We say “No” to mug shots at airports and borders
[Illustration from CBP website. The claim that facial recogntion “helps to prevent the spread of germs” is especially bogus, since facial recognition requires travelers to remove their face masks wherever it is used.]
Today the Identity Project (IDP), Restore the Fourth, Privacy Times, and the National Workrights Institute filed joint comments with U.S. Customs and Border Protection (CBP) in opposition ot the CBP proposal to require mug shots (and possibly collection of other biometrics) from all non-U.S. citizens at all border crossings and international airports and seaports:
The purported NPRM [Notice of Proposed Rulermaking] was promulgated under purported authority delegated by an official purporting to exercise the duties of the Secretary of Homeland Security. That official was not appointed in accordance with the Vacancies Reform Act and therefore lacks authority to promulgate notices of proposed rules or final rules, or to delegate authority to do so which they do not themselves hold….
The proposed rules and procedures would violate the Privacy Act, and must therefore be revised or withdrawn.
The proposed rules and procedures would violate the Paperwork Reduction Act (PRA), and must therefore be revised or withdrawn.
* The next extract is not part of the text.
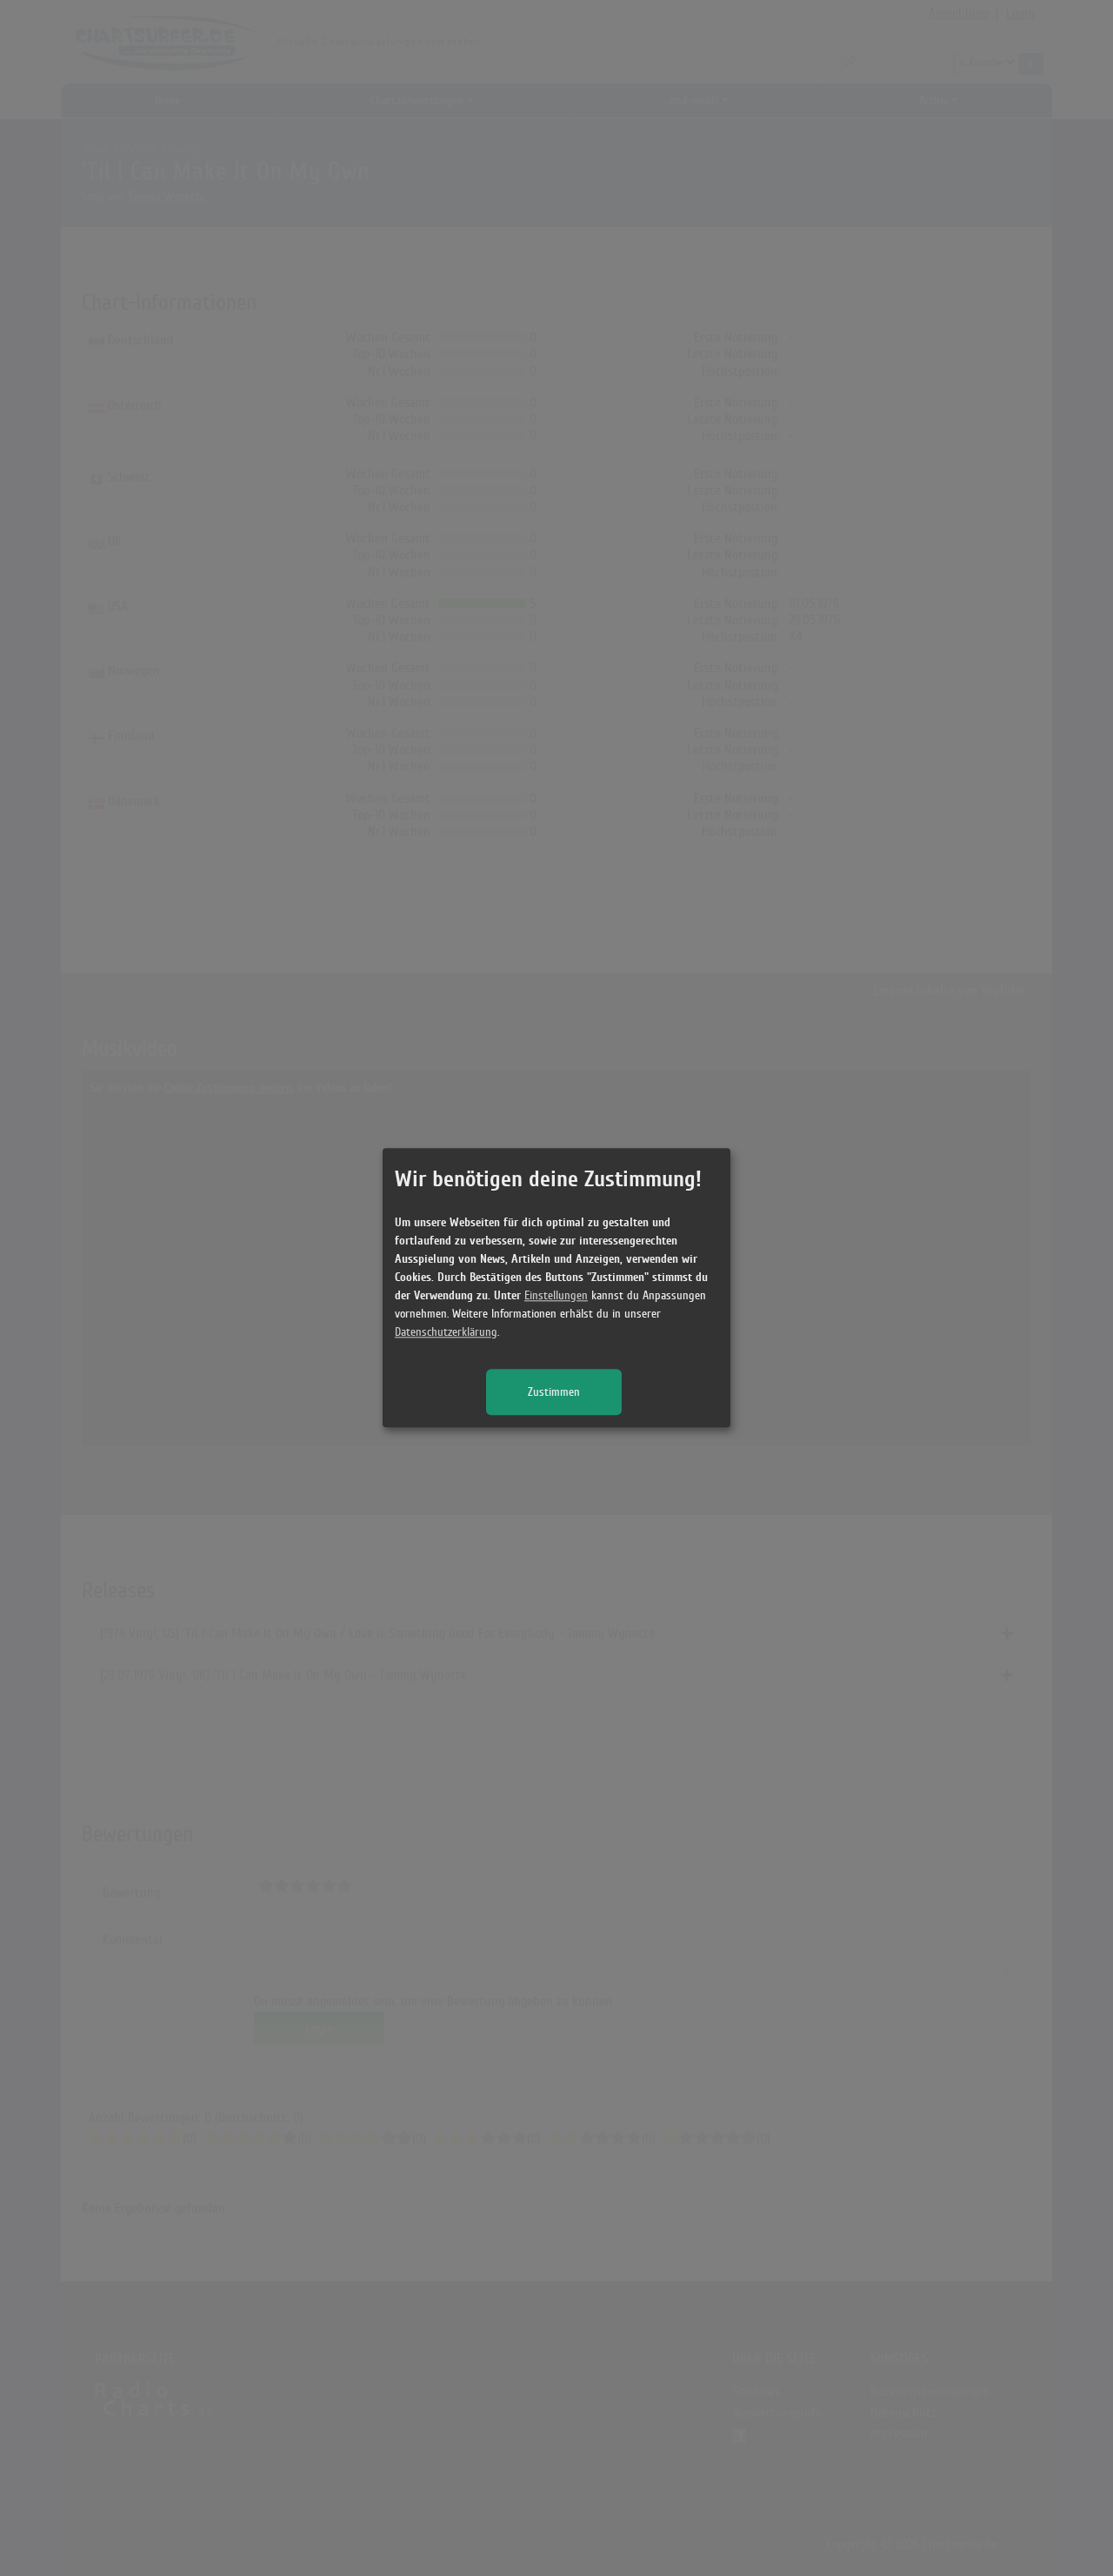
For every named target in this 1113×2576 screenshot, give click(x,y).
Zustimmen (554, 1392)
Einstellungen (556, 1296)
The impact assessment in the NPRM is incomplete, inaccurate, and grossly underestimates the costs which would be imposed on individual travelers by the proposed rule. The NPRM fails to consider how many (more) individuals would opt out of collection of biometrics, if they were provided with the notices required by the PRA, or the cost to those travelers who are so delayed that they miss their flights. The impact assessment must be revised.